Jack licked his lips. “I’d bet that entire kilo under the seat that he never did time for killing nobody. I’d bet that’s all something he dreamed up so folks would take him serious. That one tattoo he had above his elbow… You remember it?”
“I remember his every inch.”
“He said it was how they mark someone in the Aryan nation after they’d killed somebody for the cause. And by somebody, what they mean is—”
“I know what they mean.”
“I’ll have you know I googled it and that weren’t no Aryan tattoo,” said Jack. “It’s some bullshit he and a couple drunk peckerwoods carved into his arm with a safety pin and some India ink and now he’s trying to play it off like he’s hard, and all you kids lapped it up. People can be full of shit sometimes.”
She crossed her arms. “He didn’t let a whole lot of people close, not like he did with me. That’s why a lot of people… Hey, Jack, will you please slow down?”
“Will you please not tell me how to drive?”
She said, “There’s a kilo of cocaine under your seat and you’re going twenty over the speed limit.”
Jack did. He pushed his sweat-mottled hair out of his face with a twitchy hand. Summer noticed for the first time he had yet to buckle his belt and zip his fly. She studied him through eyes squinted.
“You were having one of your fits back there, weren’t you?” she asked. “Back in that gas station bathroom?”
“Summer, please…”
“You act like it don’t affect you none, that I’m the odd one for getting sore about things. That all the sneaking out in the middle of the night and changing names and the lies and looking over our shoulders, all that rolls off you like water off a duck, but these fits you get say something quite different.”

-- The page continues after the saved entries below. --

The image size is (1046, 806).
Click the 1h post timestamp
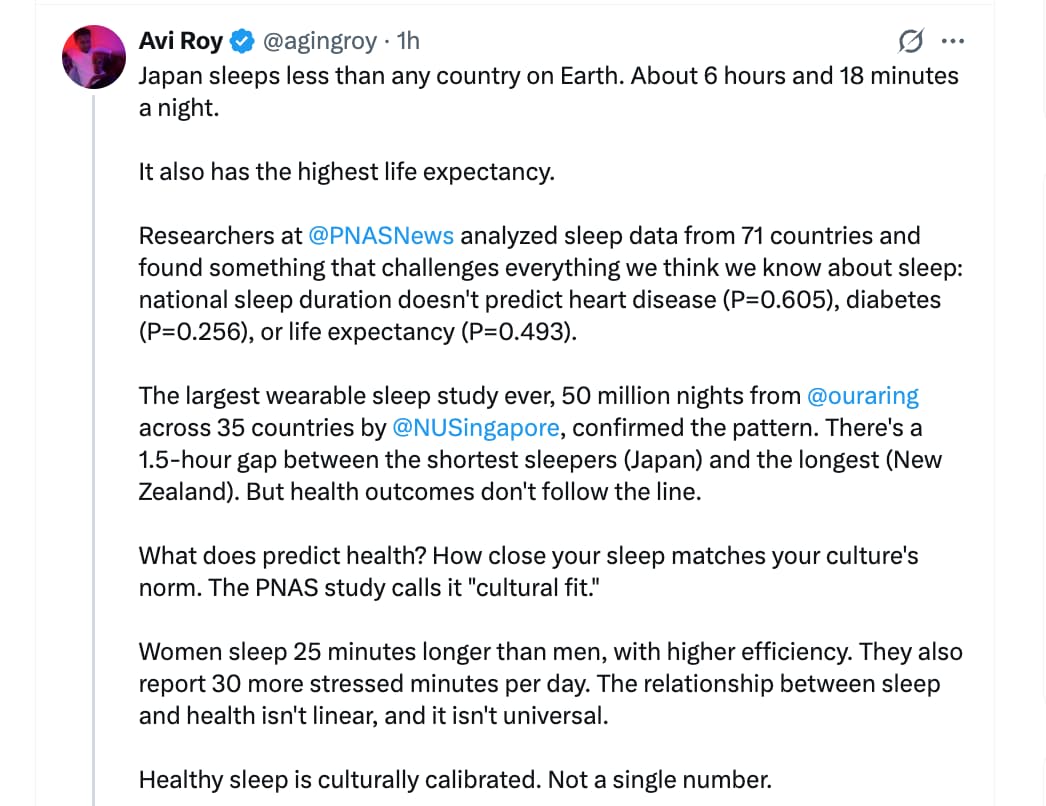[x=408, y=41]
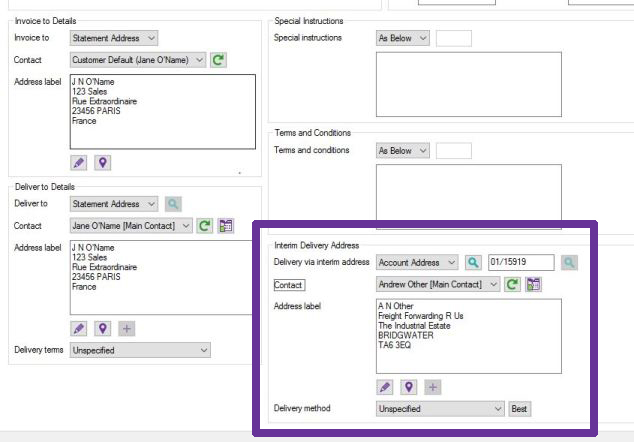This screenshot has height=442, width=634.
Task: Search Deliver to address with magnifier icon
Action: click(x=173, y=204)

“If it’s all the same,” he said, voice cracking, “I’d rather think about something else. Anything else, to be honest.”
Summer nodded. “Fine. Not talking about it don’t make it go away, but suit yourself.”
“You ain’t the only one who lost someone,” muttered Jack.
“Oh ho!” It was Summer’s turn to roll her eyes. “I bet if you tried, you couldn’t remember her name.”
“Her name was Michelle and I miss the ever-loving shit out of her. I had something awful special with her and I’m afraid I might have broke her heart. You never know how something like that could affect a person.”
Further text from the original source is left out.